■ Exercise instructions:
With the images left out, print all of the records below exactly.

■ Pixel coordinate grounding data:
______________________________

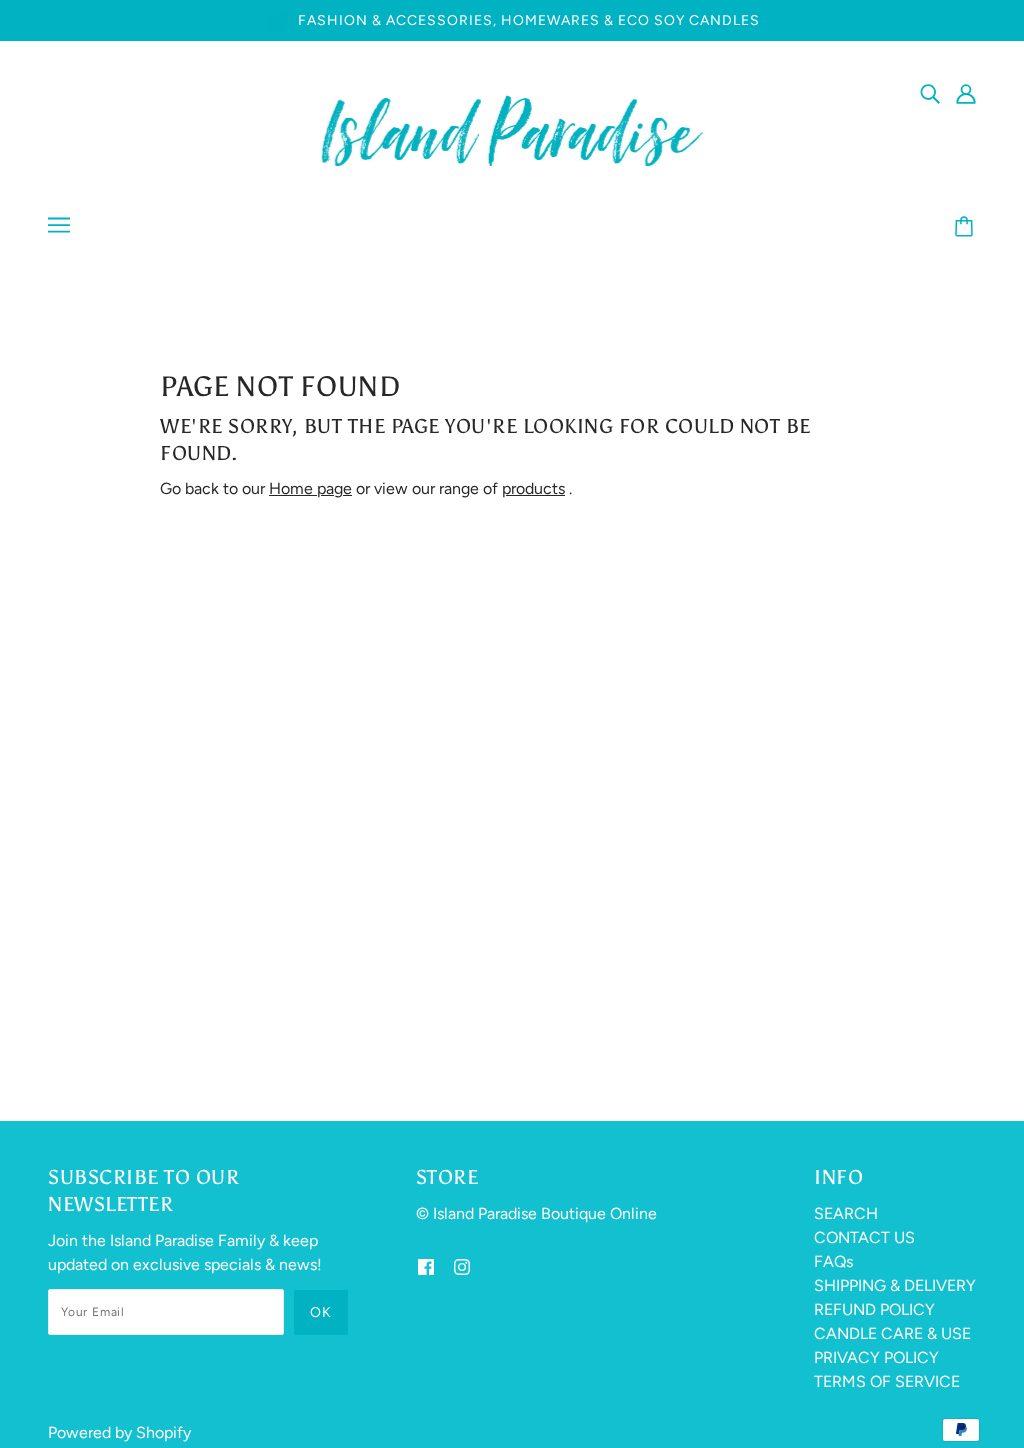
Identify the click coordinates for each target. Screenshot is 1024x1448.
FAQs (833, 1261)
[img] (930, 93)
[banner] (512, 129)
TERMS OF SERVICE (887, 1381)
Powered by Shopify (119, 1432)
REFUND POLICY (874, 1309)
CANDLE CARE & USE (892, 1333)
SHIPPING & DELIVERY (895, 1285)
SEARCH (846, 1213)
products (533, 488)
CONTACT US (864, 1237)
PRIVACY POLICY (876, 1357)
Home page (310, 488)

______________________________

■ Output:
Identify the click coordinates for each target. Screenshot is 1024x1448.
FAQs (833, 1261)
[img] (930, 93)
[banner] (512, 129)
TERMS OF SERVICE (887, 1381)
Powered by Shopify (119, 1432)
REFUND POLICY (874, 1309)
CANDLE CARE & USE (892, 1333)
SHIPPING & DELIVERY (895, 1285)
SEARCH (846, 1213)
products (533, 488)
CONTACT US (864, 1237)
PRIVACY POLICY (876, 1357)
Home page (310, 488)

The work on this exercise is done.